Your assignment: Transcribe the lines from the start of the data below through the line with "Click the TRANS=1:1000", word for word and nothing more.

Stored data
______________________________
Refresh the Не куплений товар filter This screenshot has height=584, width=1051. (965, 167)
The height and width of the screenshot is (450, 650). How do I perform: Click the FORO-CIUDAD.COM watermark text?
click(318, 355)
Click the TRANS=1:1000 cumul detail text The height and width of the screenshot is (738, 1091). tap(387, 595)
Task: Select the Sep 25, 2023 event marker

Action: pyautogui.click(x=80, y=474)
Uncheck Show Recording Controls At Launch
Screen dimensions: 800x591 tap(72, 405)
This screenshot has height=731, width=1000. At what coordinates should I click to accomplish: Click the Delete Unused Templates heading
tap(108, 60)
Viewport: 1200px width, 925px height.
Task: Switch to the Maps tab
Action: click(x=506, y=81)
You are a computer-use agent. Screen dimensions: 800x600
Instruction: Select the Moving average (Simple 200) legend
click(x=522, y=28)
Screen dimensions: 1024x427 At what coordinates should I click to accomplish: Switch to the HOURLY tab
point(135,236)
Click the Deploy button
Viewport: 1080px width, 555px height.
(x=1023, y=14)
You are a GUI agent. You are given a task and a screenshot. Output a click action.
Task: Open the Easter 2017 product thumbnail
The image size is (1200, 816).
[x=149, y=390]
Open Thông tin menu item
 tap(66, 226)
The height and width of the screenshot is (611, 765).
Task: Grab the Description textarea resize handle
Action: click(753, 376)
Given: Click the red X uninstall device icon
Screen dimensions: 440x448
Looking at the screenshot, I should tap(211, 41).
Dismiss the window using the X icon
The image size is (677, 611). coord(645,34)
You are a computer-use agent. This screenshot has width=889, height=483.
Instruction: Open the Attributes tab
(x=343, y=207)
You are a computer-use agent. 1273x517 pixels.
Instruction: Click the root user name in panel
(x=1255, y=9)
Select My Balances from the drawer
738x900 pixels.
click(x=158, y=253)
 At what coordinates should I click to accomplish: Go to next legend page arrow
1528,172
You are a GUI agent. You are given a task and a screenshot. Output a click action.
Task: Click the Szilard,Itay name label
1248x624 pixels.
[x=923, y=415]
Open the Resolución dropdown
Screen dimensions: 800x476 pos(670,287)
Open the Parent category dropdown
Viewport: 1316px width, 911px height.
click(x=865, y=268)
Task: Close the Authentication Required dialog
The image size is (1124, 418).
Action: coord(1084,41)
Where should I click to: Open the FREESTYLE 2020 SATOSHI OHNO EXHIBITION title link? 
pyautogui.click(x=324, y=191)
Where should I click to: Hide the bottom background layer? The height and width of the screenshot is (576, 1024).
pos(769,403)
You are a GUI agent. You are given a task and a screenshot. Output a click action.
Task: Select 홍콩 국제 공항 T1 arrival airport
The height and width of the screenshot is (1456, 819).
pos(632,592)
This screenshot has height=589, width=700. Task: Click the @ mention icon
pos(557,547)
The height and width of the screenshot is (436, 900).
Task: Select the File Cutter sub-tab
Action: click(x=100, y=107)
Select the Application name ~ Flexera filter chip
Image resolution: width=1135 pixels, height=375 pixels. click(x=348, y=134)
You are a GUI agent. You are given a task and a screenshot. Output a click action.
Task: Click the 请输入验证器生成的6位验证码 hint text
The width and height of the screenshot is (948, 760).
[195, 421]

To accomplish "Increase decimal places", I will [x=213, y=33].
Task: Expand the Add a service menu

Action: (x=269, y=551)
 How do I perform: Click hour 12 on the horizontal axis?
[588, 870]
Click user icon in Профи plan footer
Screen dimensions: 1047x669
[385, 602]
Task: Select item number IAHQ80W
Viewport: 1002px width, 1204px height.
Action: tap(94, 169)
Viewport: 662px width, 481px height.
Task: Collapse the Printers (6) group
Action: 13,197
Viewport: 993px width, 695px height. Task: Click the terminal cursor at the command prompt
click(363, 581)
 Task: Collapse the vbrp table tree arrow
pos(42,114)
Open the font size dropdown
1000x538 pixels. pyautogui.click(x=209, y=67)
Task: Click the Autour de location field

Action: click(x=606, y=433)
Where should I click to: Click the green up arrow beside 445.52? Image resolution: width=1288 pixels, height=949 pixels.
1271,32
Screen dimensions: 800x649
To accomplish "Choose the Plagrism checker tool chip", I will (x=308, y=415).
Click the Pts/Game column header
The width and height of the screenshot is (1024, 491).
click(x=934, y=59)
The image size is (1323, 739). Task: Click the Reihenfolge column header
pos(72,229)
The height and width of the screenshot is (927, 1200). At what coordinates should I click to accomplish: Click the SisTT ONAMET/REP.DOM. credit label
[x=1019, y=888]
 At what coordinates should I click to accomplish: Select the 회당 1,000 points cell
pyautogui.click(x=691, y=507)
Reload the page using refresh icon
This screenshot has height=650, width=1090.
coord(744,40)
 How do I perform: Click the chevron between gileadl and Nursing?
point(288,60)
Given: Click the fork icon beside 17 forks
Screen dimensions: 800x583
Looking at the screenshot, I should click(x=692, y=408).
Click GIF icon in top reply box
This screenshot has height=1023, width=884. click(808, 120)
______________________________
Result of the task:
Refresh the Не куплений товар filter This screenshot has height=584, width=1051. (965, 167)
The height and width of the screenshot is (450, 650). How do I perform: Click the FORO-CIUDAD.COM watermark text?
click(318, 355)
Click the TRANS=1:1000 cumul detail text The height and width of the screenshot is (738, 1091). tap(387, 595)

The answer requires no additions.